# Ride quality of a CR1



## JAG MN (Jan 10, 2006)

Hello list,

I'm trying to get a feel from current owners what they think of the ride quality. I would like to build up a lightweight bike that climbs awesomely and this bike comes to mind. I would be pairing it with a set of Reynolds shallow dish tubulars so that should help make things smoother ride quality-wise. I believe wheel choice is probably more important then frame choice when it comes to ride characteristics, but that is debatable  

I'm 44 and have a tendancy to like compliant carbon frames (Pinarello, Colnago, Orbea) and am concerned the Scott may be more of a sportscar ride. If I had to choose, I would choose performance over plushness (if there is such a thing in this type of bike). I usually ride 130 miles a week so it doesn't have to be a century type bike.

I am trying to get to a dealer tomorrow to ride one, but am also eyeing an e-bay auction. 

Any feedback would be apreciated, thanks!

p.s. I consider my dream bike to be an '07 Orca, but I cannot afford that right now. Trying to score a CR1 for $1k.


----------



## StillRiding (Sep 16, 2006)

I put in 200 to 300 miles per week on my CR1 and I'm older than you. I have no complaints about the ride quality. My previous frame was a Cannondale Six-13 with carbon top and down tubes. The CR1 ride is very similar comfortwise, but noticeably better in terms of responsiveness when you stomp on the pedals and stability on a fast downhill. 

I lead training rides for a local bike shop that does not sell Scott. I've swapped bikes with a few riders to give them a demo, and now about half the regulars on these rides are considering a CR1 as their next frame. The shop owner has also jumped on the bandwagon and is on the verge of adding Scott to his lineup.

YMMV, but I think you'll find the CR1 meets your criteria well.


----------



## JAG MN (Jan 10, 2006)

*Cr1*

Awesome! That is the kind of feedback I was looking to hear. I am sensitive to a really harsh ride as I had a BMC Team Machine last year and that was stiff and harsh and didn't really do it for me. I am riding a CR1 tomorrow (lbs) so I can finally feel it for myself. Sounds like I am on the right track with what I am looking for and what the Scott can deliver. Thanks again!


----------



## longcrank (Mar 6, 2007)

JAG MN, I would concur with the comments made by StillRiding. My build is similar to the one your considering except I am running Reynolds DV tubulars. Also, my Scott also replaces a Cannondale 6/13. It has taken me awhile to tweak the Scott to my liking. The geometry is different than the 6/13. I've ended up setting it up where the handlebars are higher (this is not bad since the primary purpose of the bike is for those killer centuries with loads of elevation). The SLR seat was quickly discarded in favor of my trusted arrione.

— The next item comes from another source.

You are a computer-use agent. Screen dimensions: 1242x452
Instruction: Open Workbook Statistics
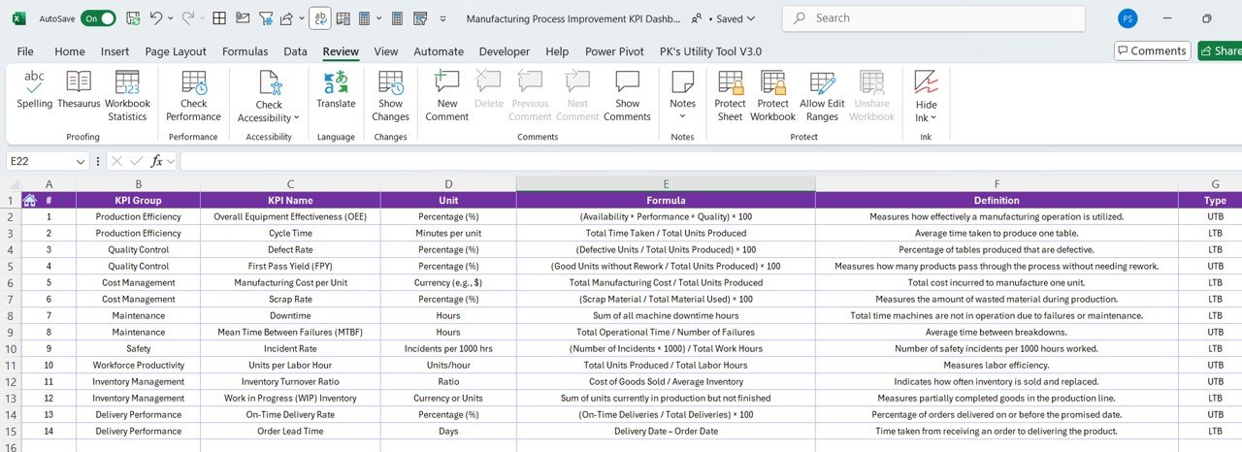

The ride is typically for a carbon frame. It dampens the bumps but still not nearly as well as a Ti frame IMHO. I have a Litespeed Tuscany running 25mm clinchers. No bike I have ever ridden comes close the all day comfort of that bike.

I think you'll like the CR1, key will be getting a fit to suit the style want to ride. Also, you can build a super light bike which will get rave comments:thumbsup:


----------



## JohnnyChance (Dec 13, 2006)

i dont understand why people say the cr1's have a harsh ride. i used to ride a mtb rigid with commuter tires on it, and i dont have any problem with the ride of my cr1. i just did a solo century today, no ride problems.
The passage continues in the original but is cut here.